_EXERCISE INPUT_.
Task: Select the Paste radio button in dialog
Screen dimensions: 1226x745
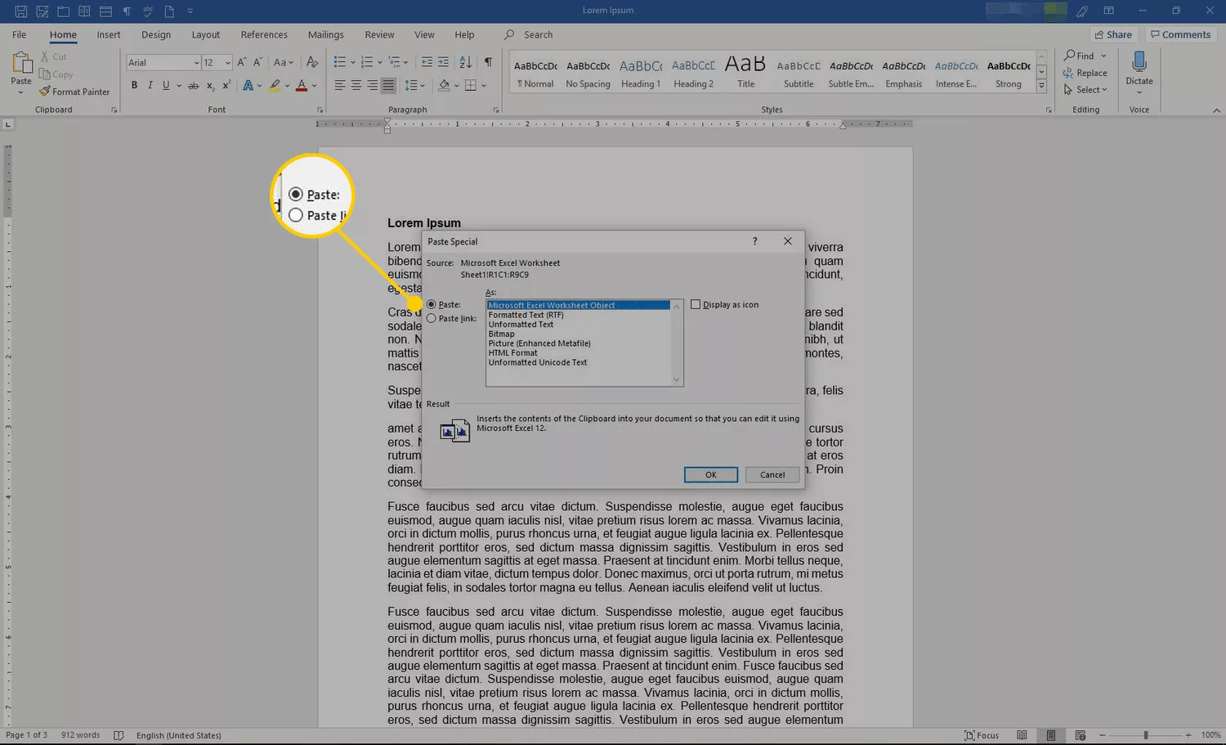Action: (x=432, y=304)
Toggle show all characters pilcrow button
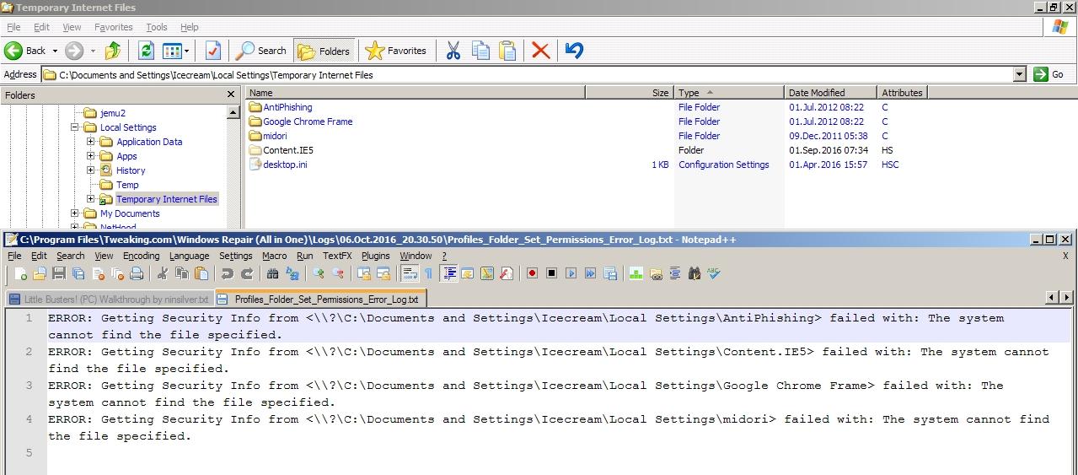Screen dimensions: 1078x475 coord(428,273)

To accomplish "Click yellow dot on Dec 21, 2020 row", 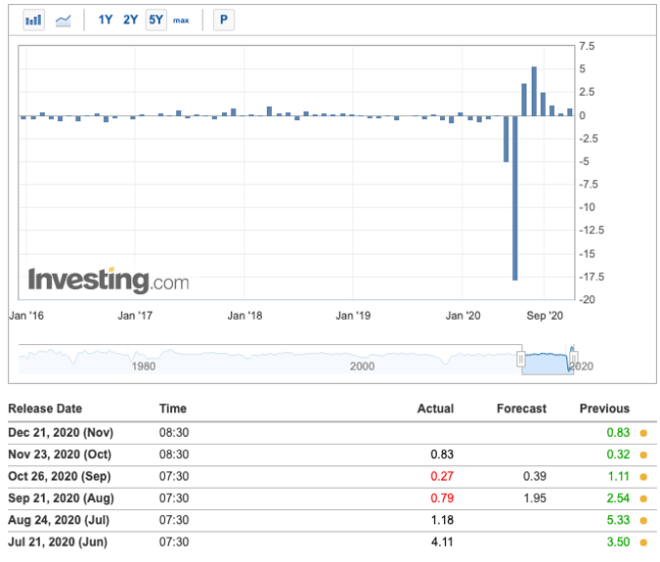I will coord(643,433).
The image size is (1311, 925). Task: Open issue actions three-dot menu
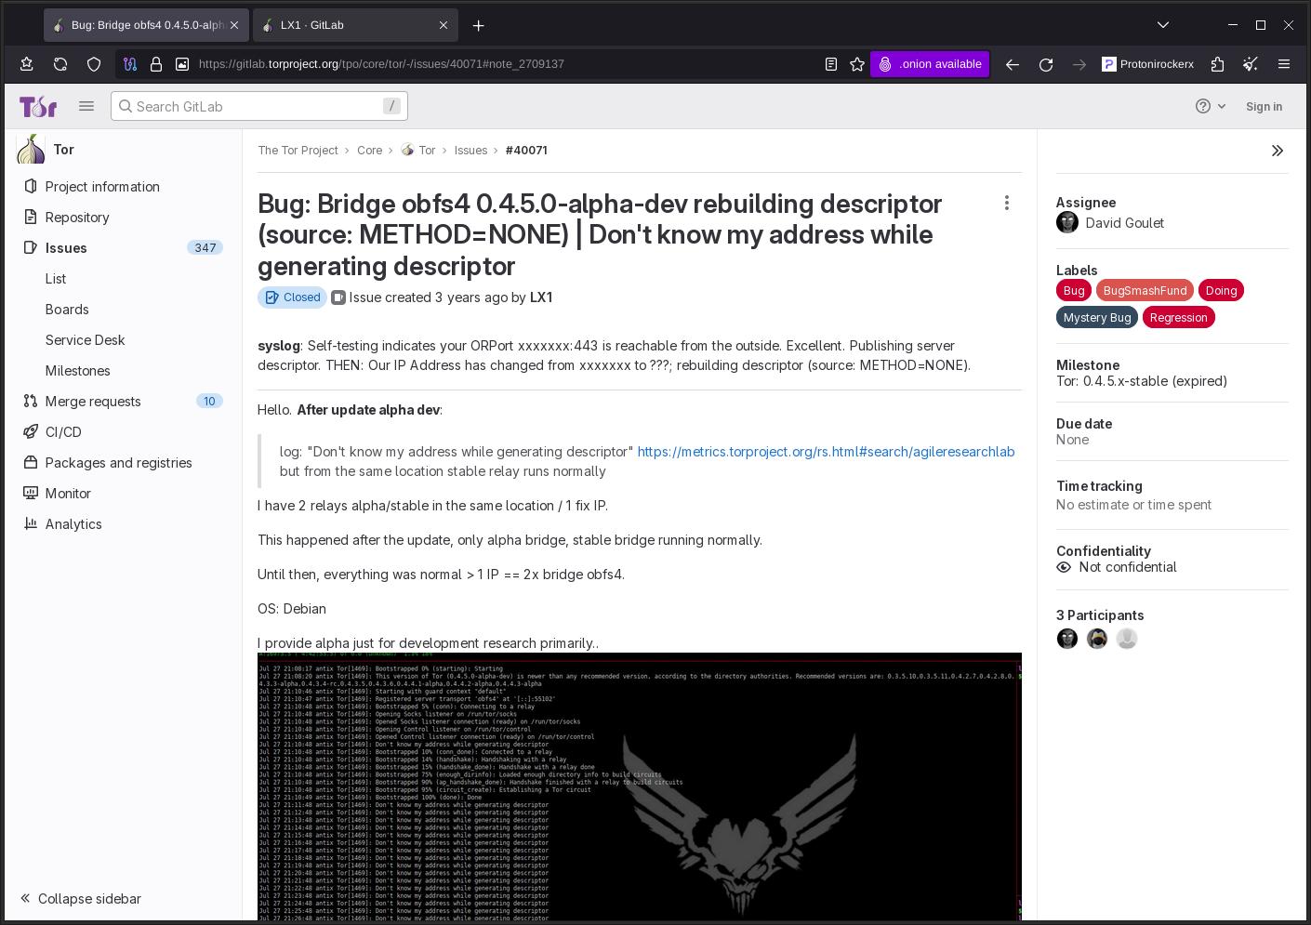[x=1006, y=203]
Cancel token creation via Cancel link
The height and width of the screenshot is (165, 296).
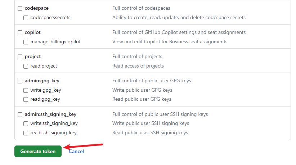(76, 151)
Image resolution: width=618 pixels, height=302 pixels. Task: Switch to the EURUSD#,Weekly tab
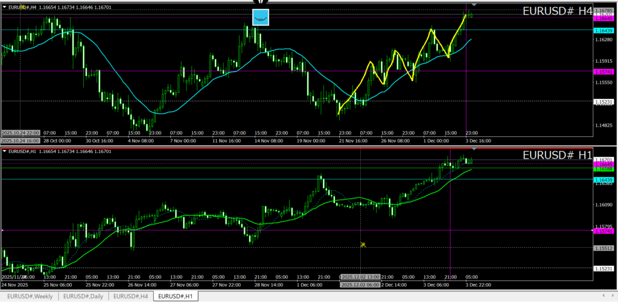[x=30, y=296]
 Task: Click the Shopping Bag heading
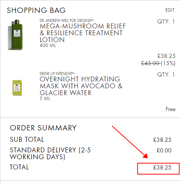(36, 10)
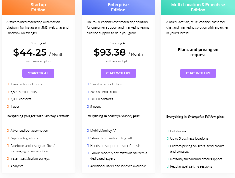The image size is (235, 178).
Task: Click CHAT WITH US under Enterprise Edition
Action: click(x=118, y=73)
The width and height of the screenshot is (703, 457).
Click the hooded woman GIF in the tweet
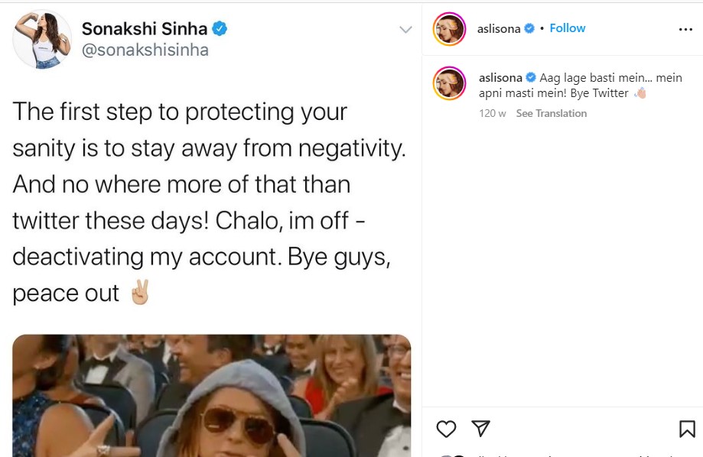(x=212, y=396)
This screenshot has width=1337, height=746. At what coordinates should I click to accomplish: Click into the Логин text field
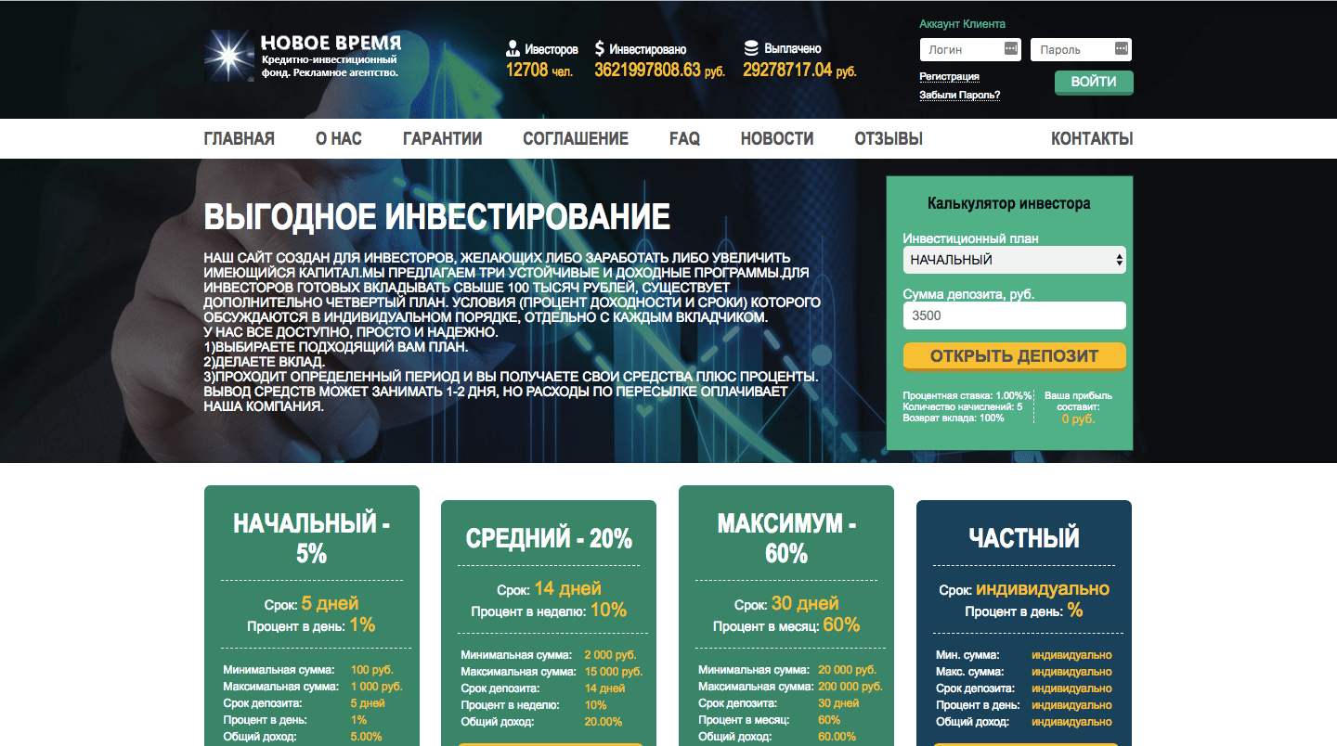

_WHAT YOU ARE ASKED TO DO_.
To complete this exercise, repeat exactly the lines above from the one holding "Task: Click the Shopping Bag heading" to the end of the listing, both included, and leave the pictures out.

_REPLY_.
 Task: Click the Shopping Bag heading
(36, 10)
The image size is (235, 178).
Task: Click CHAT WITH US under Enterprise Edition
Action: click(x=118, y=73)
The width and height of the screenshot is (703, 457).
Click the hooded woman GIF in the tweet
(x=212, y=396)
This screenshot has width=1337, height=746. At what coordinates should I click to accomplish: Click into the Логин text field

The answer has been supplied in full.